**What you should do:**
From start to end, write out the following data exactly, apart from its images.

[Collected data entries]
╭──
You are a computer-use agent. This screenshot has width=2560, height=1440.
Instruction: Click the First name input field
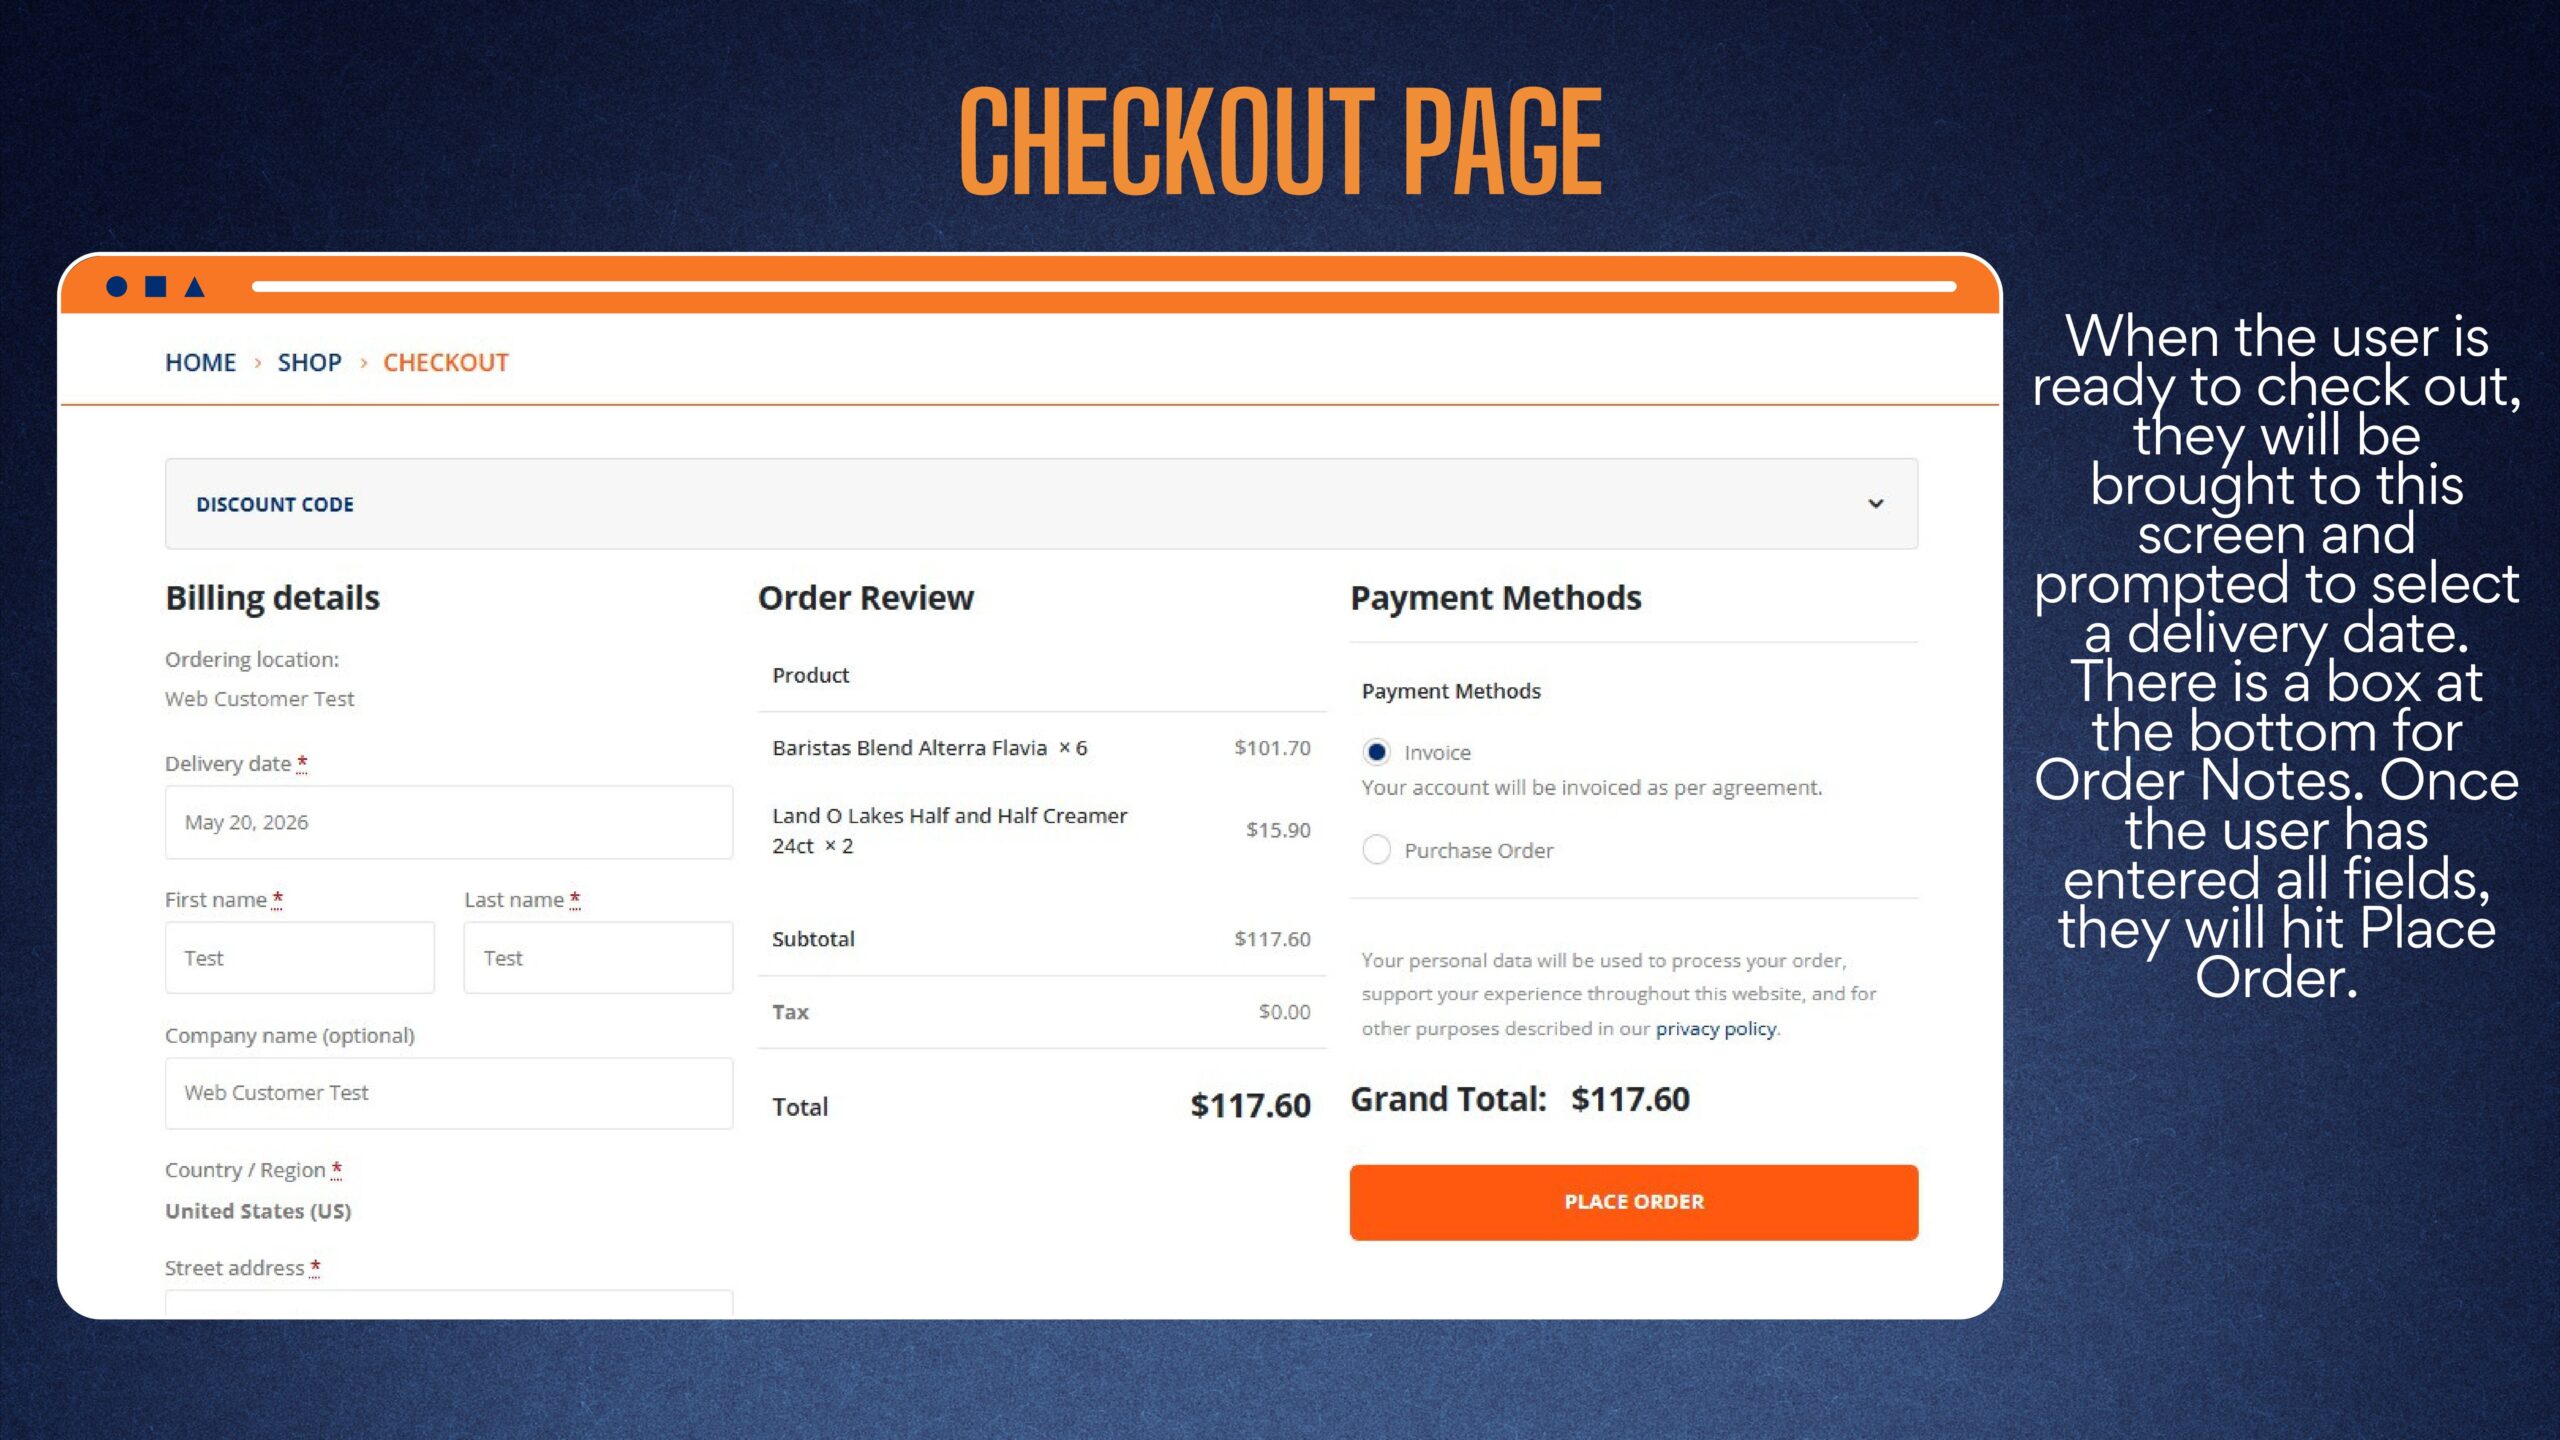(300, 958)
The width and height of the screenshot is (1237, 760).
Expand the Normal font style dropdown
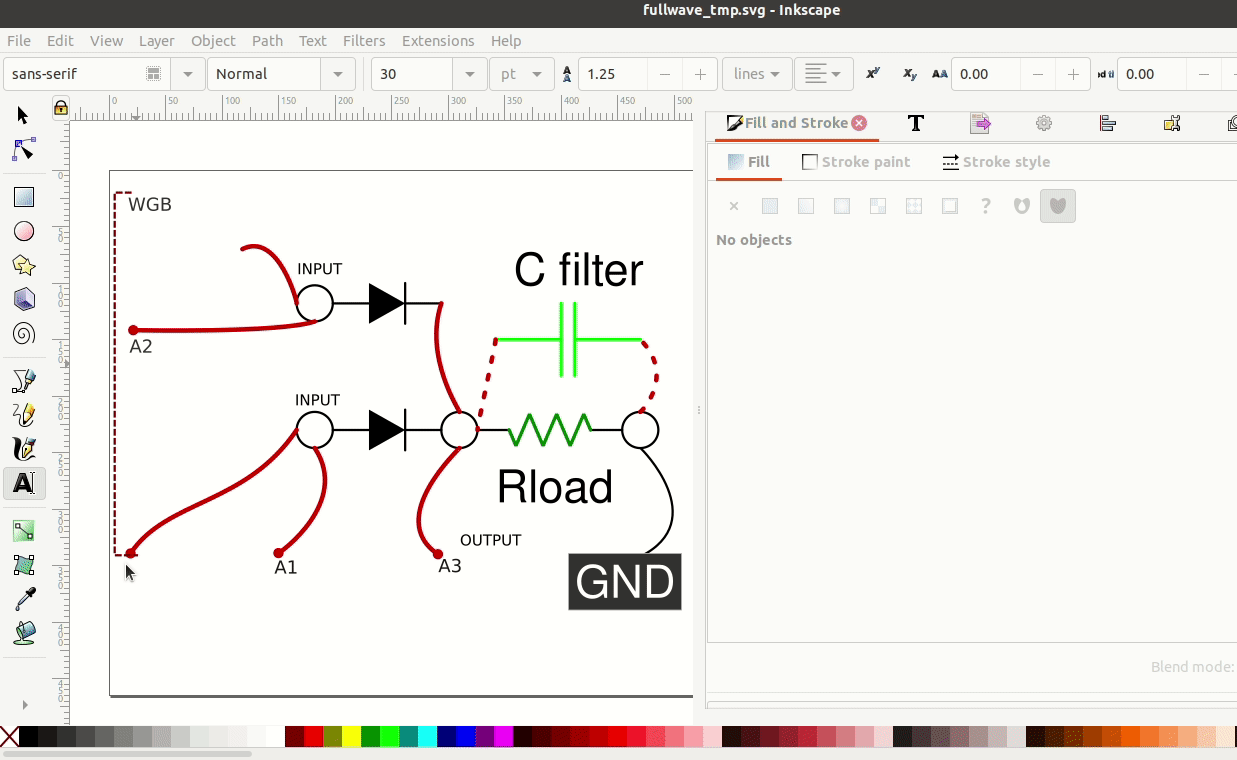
╰──
**Solution to this exercise:**
You are a computer-use agent. This screenshot has width=2560, height=1440.
Instruction: Click the First name input field
(300, 958)
The width and height of the screenshot is (1237, 760).
Expand the Normal font style dropdown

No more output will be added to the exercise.